No Set-Off of Pre-Amalgamation Losses Without Statutory Provision, Rules SC

This case began when Pullangode Rubber & Produce Co. Ltd merged into Aspinwall & Co. Ltd effectively on New Year’s Day, 2006. The smaller company brought with it a heavy bag of accumulated losses. Aspinwall tried to use those losses to lower its own tax bill under the Kerala Agricultural Income Tax Act, 1991.

The company’s main defence was the merger scheme itself, which explicitly stated that any losses would belong to the new, merged entity. They argued that once a court sanctions a merger, the terms become set in stone even for the tax department.

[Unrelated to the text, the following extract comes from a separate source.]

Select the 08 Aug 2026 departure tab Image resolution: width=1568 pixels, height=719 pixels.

Issue Raised: Can a company that survives a merger claim the tax losses of the company that disappeared, especially when the state’s tax law doesn’t specifically allow it?

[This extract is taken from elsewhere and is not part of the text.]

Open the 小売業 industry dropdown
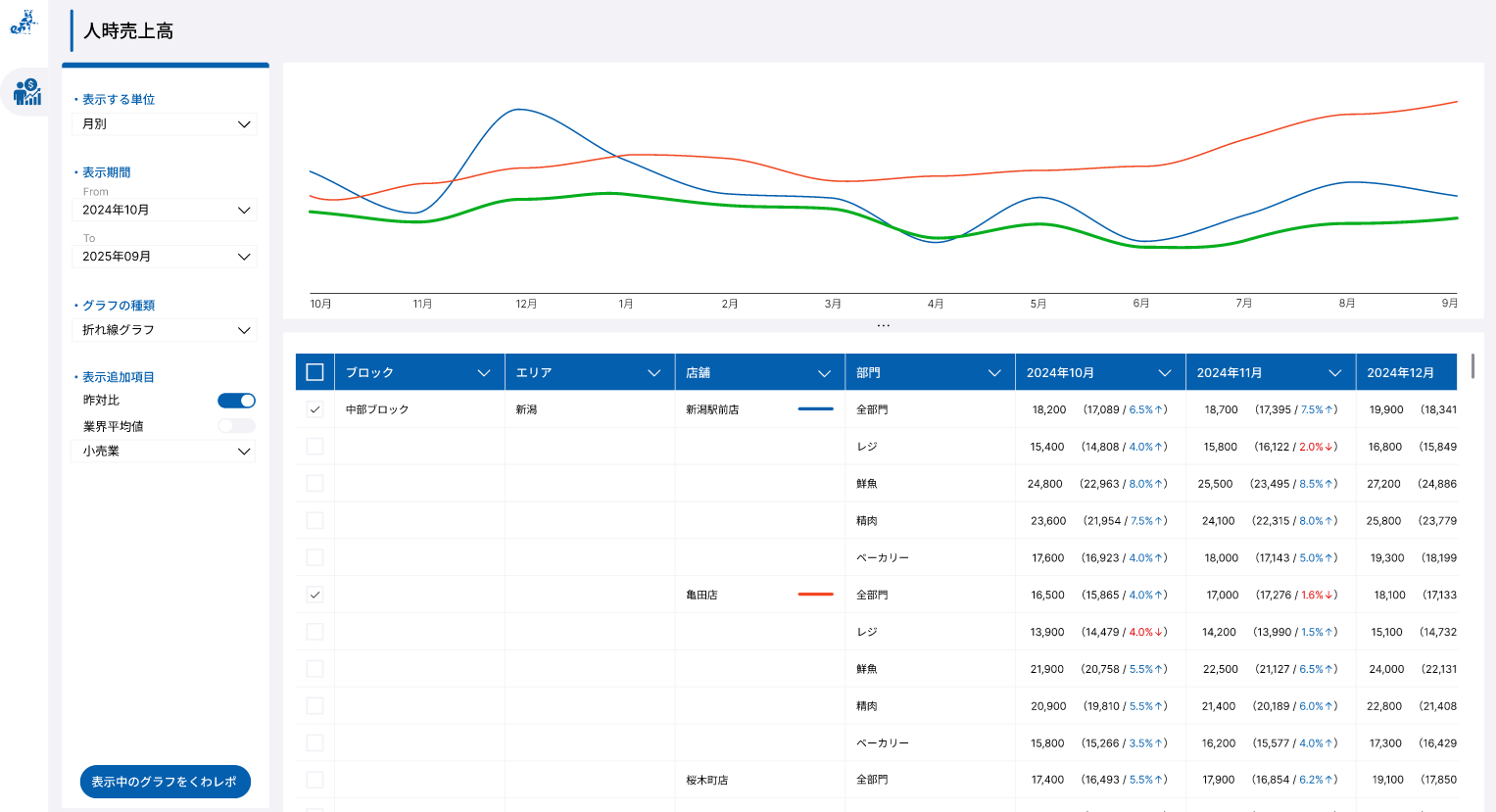1496x812 pixels. pyautogui.click(x=164, y=452)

SC Held: The Supreme Court rejected the “all-in-one” argument. It pointed out a massive difference between federal law and Kerala’s state law. While the Central Income Tax Act has a specific “Section 72A” that allows losses to travel with a merger, the Kerala Act has no such provision. Under Section 12 of the Kerala law, only the exact person or entity that incurred the loss can claim the deduction.

The Court made it clear that a private contract or a merger clause cannot override a state law. Since the original company ceased to exist after the merger, its ability to claim losses died with it. Furthermore, the Court noted that these losses were more than eight years old, putting them well past the legal expiration date for tax offsets. Finally, the Court distinguished this from previous cases like Dalmia Power, noting that the State of Kerala was never properly notified of the merger’s tax implications. As a result, the tax demand stood, and the appeals were dismissed.